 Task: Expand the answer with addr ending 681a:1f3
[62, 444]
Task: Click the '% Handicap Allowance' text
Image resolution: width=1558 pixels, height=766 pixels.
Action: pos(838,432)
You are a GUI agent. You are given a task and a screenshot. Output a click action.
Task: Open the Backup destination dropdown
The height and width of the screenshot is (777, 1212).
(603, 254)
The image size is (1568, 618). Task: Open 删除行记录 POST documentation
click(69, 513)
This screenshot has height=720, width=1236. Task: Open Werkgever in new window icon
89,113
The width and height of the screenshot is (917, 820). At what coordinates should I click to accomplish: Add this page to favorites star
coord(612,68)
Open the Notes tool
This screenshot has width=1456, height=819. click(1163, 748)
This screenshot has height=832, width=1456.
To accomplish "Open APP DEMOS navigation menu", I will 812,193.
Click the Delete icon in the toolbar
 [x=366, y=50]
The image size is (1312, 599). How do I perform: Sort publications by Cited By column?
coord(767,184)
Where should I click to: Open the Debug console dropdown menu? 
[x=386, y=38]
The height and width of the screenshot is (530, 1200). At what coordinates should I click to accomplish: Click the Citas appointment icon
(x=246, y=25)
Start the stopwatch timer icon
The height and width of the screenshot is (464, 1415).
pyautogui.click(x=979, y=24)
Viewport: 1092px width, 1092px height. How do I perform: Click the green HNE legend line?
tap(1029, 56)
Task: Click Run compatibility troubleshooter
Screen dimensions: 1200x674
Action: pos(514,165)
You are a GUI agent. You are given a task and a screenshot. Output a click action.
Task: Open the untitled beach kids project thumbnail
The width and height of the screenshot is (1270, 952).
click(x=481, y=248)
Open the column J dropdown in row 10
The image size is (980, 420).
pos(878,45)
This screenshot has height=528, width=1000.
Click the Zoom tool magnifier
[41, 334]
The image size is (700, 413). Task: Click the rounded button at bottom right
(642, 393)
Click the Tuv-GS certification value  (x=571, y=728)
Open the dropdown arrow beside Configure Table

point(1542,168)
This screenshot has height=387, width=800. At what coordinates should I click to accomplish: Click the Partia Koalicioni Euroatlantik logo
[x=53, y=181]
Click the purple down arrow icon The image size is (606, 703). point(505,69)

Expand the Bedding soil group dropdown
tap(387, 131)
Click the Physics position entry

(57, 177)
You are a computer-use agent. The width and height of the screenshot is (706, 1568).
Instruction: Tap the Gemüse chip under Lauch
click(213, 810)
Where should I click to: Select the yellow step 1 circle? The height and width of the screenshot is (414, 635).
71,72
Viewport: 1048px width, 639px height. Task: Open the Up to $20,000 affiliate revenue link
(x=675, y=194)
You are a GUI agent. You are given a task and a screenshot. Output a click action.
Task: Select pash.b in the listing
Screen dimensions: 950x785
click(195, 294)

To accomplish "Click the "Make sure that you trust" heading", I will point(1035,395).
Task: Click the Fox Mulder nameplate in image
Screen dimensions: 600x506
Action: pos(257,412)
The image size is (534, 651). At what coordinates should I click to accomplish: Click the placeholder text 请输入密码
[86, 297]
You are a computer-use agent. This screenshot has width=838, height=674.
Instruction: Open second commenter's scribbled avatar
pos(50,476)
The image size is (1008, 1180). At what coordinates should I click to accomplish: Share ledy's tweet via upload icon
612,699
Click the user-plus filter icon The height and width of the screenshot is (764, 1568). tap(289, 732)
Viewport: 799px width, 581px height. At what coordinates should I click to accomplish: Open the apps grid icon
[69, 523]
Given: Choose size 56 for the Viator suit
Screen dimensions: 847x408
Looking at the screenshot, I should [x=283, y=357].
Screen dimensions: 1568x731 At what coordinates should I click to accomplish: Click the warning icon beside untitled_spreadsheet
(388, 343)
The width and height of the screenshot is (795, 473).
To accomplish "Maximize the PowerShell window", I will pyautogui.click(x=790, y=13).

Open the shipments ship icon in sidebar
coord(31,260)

☆ ☆ ☆ ☆

◆ TASK PROMPT ◆
Each line of the material above must be reproduced exactly.

◆ WRITTEN SOLUTION ◆
 Task: Expand the answer with addr ending 681a:1f3
[62, 444]
Task: Click the '% Handicap Allowance' text
Image resolution: width=1558 pixels, height=766 pixels.
Action: pos(838,432)
You are a GUI agent. You are given a task and a screenshot. Output a click action.
Task: Open the Backup destination dropdown
The height and width of the screenshot is (777, 1212).
(603, 254)
The image size is (1568, 618). Task: Open 删除行记录 POST documentation
click(69, 513)
This screenshot has height=720, width=1236. Task: Open Werkgever in new window icon
89,113
The width and height of the screenshot is (917, 820). At what coordinates should I click to accomplish: Add this page to favorites star
coord(612,68)
Open the Notes tool
This screenshot has width=1456, height=819. click(1163, 748)
This screenshot has height=832, width=1456.
To accomplish "Open APP DEMOS navigation menu", I will 812,193.
Click the Delete icon in the toolbar
 [x=366, y=50]
The image size is (1312, 599). How do I perform: Sort publications by Cited By column?
coord(767,184)
Where should I click to: Open the Debug console dropdown menu? 
[x=386, y=38]
The height and width of the screenshot is (530, 1200). At what coordinates should I click to accomplish: Click the Citas appointment icon
(x=246, y=25)
Start the stopwatch timer icon
The height and width of the screenshot is (464, 1415).
pyautogui.click(x=979, y=24)
Viewport: 1092px width, 1092px height. How do I perform: Click the green HNE legend line?
tap(1029, 56)
Task: Click Run compatibility troubleshooter
Screen dimensions: 1200x674
Action: pos(514,165)
You are a GUI agent. You are given a task and a screenshot. Output a click action.
Task: Open the untitled beach kids project thumbnail
The width and height of the screenshot is (1270, 952).
click(x=481, y=248)
Open the column J dropdown in row 10
The image size is (980, 420).
pos(878,45)
This screenshot has height=528, width=1000.
Click the Zoom tool magnifier
[41, 334]
The image size is (700, 413). Task: Click the rounded button at bottom right
(642, 393)
Click the Tuv-GS certification value  (x=571, y=728)
Open the dropdown arrow beside Configure Table

point(1542,168)
This screenshot has height=387, width=800. At what coordinates should I click to accomplish: Click the Partia Koalicioni Euroatlantik logo
[x=53, y=181]
Click the purple down arrow icon The image size is (606, 703). point(505,69)

Expand the Bedding soil group dropdown
tap(387, 131)
Click the Physics position entry

(57, 177)
You are a computer-use agent. The width and height of the screenshot is (706, 1568).
Instruction: Tap the Gemüse chip under Lauch
click(213, 810)
Where should I click to: Select the yellow step 1 circle? The height and width of the screenshot is (414, 635).
71,72
Viewport: 1048px width, 639px height. Task: Open the Up to $20,000 affiliate revenue link
(x=675, y=194)
You are a GUI agent. You are given a task and a screenshot. Output a click action.
Task: Select pash.b in the listing
Screen dimensions: 950x785
click(195, 294)

To accomplish "Click the "Make sure that you trust" heading", I will point(1035,395).
Task: Click the Fox Mulder nameplate in image
Screen dimensions: 600x506
Action: pos(257,412)
The image size is (534, 651). At what coordinates should I click to accomplish: Click the placeholder text 请输入密码
[86, 297]
You are a computer-use agent. This screenshot has width=838, height=674.
Instruction: Open second commenter's scribbled avatar
pos(50,476)
The image size is (1008, 1180). At what coordinates should I click to accomplish: Share ledy's tweet via upload icon
612,699
Click the user-plus filter icon The height and width of the screenshot is (764, 1568). tap(289, 732)
Viewport: 799px width, 581px height. At what coordinates should I click to accomplish: Open the apps grid icon
[69, 523]
Given: Choose size 56 for the Viator suit
Screen dimensions: 847x408
Looking at the screenshot, I should [x=283, y=357].
Screen dimensions: 1568x731 At what coordinates should I click to accomplish: Click the warning icon beside untitled_spreadsheet
(388, 343)
The width and height of the screenshot is (795, 473).
To accomplish "Maximize the PowerShell window", I will pyautogui.click(x=790, y=13).

Open the shipments ship icon in sidebar
coord(31,260)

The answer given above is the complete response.